(Pozycje ze zbioru danych)
***

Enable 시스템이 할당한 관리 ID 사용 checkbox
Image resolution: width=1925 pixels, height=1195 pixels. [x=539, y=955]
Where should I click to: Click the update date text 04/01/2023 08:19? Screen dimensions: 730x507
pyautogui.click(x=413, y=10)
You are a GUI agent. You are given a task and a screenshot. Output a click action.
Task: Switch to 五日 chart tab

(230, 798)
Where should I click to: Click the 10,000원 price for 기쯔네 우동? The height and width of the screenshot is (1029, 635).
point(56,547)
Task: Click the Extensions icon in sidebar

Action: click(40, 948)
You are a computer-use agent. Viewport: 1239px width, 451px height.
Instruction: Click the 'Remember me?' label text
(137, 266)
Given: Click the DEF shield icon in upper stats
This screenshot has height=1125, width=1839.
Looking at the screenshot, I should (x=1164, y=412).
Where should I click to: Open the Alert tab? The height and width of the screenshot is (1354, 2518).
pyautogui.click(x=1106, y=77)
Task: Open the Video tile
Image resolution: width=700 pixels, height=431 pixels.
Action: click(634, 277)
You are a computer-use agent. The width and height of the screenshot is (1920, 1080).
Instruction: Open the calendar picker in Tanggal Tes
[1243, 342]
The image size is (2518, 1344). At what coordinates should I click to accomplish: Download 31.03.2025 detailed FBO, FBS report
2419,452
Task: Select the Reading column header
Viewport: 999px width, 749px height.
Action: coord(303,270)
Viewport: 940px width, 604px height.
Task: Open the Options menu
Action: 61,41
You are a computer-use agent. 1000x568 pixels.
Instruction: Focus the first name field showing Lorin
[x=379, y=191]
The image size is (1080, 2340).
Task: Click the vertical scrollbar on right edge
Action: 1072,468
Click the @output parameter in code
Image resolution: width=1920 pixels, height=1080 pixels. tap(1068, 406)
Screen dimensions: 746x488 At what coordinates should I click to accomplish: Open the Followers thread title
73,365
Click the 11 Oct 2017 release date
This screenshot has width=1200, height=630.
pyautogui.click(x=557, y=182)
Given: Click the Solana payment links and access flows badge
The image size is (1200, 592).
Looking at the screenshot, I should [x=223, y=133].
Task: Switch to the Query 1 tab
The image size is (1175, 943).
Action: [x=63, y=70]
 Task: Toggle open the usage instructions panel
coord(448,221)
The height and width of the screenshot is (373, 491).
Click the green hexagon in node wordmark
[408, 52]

***

CEL ĆWICZENIA
Proszę wypisać wszystkie powyższe rekordy jako listę numerowaną, bez pustych wierszy.

OSTATECZNA ODPOWIEDŹ
1. Enable 시스템이 할당한 관리 ID 사용 checkbox
2. Image resolution: width=1925 pixels, height=1195 pixels. [x=539, y=955]
3. Where should I click to: Click the update date text 04/01/2023 08:19? Screen dimensions: 730x507
4. pyautogui.click(x=413, y=10)
5. You are a GUI agent. You are given a task and a screenshot. Output a click action.
6. Task: Switch to 五日 chart tab
7. (230, 798)
8. Where should I click to: Click the 10,000원 price for 기쯔네 우동? The height and width of the screenshot is (1029, 635).
9. point(56,547)
10. Task: Click the Extensions icon in sidebar
11. Action: click(40, 948)
12. You are a computer-use agent. Viewport: 1239px width, 451px height.
13. Instruction: Click the 'Remember me?' label text
14. (137, 266)
15. Given: Click the DEF shield icon in upper stats
16. This screenshot has height=1125, width=1839.
17. Looking at the screenshot, I should (x=1164, y=412).
18. Where should I click to: Open the Alert tab? The height and width of the screenshot is (1354, 2518).
19. pyautogui.click(x=1106, y=77)
20. Task: Open the Video tile
21. Image resolution: width=700 pixels, height=431 pixels.
22. Action: click(634, 277)
23. You are a computer-use agent. The width and height of the screenshot is (1920, 1080).
24. Instruction: Open the calendar picker in Tanggal Tes
25. [1243, 342]
26. The image size is (2518, 1344). At what coordinates should I click to accomplish: Download 31.03.2025 detailed FBO, FBS report
27. 2419,452
28. Task: Select the Reading column header
29. Viewport: 999px width, 749px height.
30. Action: coord(303,270)
31. Viewport: 940px width, 604px height.
32. Task: Open the Options menu
33. Action: 61,41
34. You are a computer-use agent. 1000x568 pixels.
35. Instruction: Focus the first name field showing Lorin
36. [x=379, y=191]
37. The image size is (1080, 2340).
38. Task: Click the vertical scrollbar on right edge
39. Action: 1072,468
40. Click the @output parameter in code
41. Image resolution: width=1920 pixels, height=1080 pixels. tap(1068, 406)
42. Screen dimensions: 746x488 At what coordinates should I click to accomplish: Open the Followers thread title
43. 73,365
44. Click the 11 Oct 2017 release date
45. This screenshot has width=1200, height=630.
46. pyautogui.click(x=557, y=182)
47. Given: Click the Solana payment links and access flows badge
48. The image size is (1200, 592).
49. Looking at the screenshot, I should [x=223, y=133].
50. Task: Switch to the Query 1 tab
51. The image size is (1175, 943).
52. Action: [x=63, y=70]
53.  Task: Toggle open the usage instructions panel
54. coord(448,221)
55. The height and width of the screenshot is (373, 491).
56. Click the green hexagon in node wordmark
57. [408, 52]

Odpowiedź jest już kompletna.